Thanks for the explanations everyone! I still feel like the guy in the space harrier video though! That part at the end is the most metal thing of all time.

n00bstar wrote:

I think the basic idea of his kit is like he's consistently feeding a tap tempo and that helps keep the sequencer in time with his playing, allowing him to slow down or accelerate parts by banging the drums. I hadn't seen a video of his in years, had totally forgotten what his name was. Glad this got posted, he totally rocked that shit. Sad to hear he lost his hearing sad

The way the nord mod sequencer works isnt a tap tempo (constant average of incoming clock that averages into the a constant tempo) but something that advances a step every drum impulse.
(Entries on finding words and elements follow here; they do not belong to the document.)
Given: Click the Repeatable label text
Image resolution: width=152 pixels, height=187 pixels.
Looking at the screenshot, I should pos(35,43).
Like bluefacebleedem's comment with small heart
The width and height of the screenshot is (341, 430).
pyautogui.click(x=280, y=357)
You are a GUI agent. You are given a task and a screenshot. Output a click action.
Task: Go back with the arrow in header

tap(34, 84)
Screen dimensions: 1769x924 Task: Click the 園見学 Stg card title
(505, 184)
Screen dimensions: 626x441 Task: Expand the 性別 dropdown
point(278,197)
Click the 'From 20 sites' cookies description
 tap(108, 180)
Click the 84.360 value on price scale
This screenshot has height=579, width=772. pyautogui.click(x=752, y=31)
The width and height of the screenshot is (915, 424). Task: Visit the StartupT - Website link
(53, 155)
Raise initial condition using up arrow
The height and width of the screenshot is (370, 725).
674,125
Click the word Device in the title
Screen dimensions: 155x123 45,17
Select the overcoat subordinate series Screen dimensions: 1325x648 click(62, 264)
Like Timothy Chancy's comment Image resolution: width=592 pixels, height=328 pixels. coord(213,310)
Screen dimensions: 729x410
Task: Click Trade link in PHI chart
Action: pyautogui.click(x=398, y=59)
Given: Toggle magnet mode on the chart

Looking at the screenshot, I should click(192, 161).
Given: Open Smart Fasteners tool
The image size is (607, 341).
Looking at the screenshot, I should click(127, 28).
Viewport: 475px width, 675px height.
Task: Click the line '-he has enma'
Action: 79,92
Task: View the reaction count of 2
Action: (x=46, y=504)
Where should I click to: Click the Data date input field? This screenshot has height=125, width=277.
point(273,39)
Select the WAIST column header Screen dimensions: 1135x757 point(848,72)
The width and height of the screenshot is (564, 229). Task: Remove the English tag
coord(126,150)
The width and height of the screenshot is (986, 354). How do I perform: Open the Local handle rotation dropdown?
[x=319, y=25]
This is kinda more impressive than a tap tempo because if dude stops playing the song stops, making the whole thing an impressive act of physical will and stamina (albeit one on a pretty linear path).

Can't stop listening to this guy, such a fascinating concept. It's rare that these types of setups are more than just a novelty, but this guy goes so far above and beyond. It's a damn shame about his hearing, but at least he got to do this at all.